» **To do**:
Repeat exactly the lines from the first line of the records through the line containing "Task: Click the FDI interface label", and nothing more.

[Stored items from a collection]
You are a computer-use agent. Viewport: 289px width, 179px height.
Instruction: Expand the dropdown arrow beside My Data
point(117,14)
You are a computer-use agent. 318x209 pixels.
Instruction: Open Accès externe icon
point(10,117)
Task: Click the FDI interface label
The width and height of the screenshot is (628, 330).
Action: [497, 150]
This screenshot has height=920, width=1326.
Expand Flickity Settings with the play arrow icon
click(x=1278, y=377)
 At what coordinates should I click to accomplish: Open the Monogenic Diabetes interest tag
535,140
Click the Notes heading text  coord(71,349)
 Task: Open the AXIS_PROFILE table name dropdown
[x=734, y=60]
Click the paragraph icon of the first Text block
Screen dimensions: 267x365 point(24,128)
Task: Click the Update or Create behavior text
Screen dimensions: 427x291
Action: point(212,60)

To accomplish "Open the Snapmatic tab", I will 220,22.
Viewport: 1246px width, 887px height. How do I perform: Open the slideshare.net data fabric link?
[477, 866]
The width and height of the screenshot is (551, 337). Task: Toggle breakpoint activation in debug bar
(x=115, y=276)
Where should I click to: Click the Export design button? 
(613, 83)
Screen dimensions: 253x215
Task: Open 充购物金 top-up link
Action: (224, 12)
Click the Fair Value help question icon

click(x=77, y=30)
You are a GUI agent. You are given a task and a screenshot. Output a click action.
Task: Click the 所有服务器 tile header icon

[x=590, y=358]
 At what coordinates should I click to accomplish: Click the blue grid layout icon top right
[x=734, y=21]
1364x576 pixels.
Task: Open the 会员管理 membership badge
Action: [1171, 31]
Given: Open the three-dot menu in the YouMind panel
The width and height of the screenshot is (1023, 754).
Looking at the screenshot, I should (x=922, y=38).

» **Result**:
You are a computer-use agent. Viewport: 289px width, 179px height.
Instruction: Expand the dropdown arrow beside My Data
point(117,14)
You are a computer-use agent. 318x209 pixels.
Instruction: Open Accès externe icon
point(10,117)
Task: Click the FDI interface label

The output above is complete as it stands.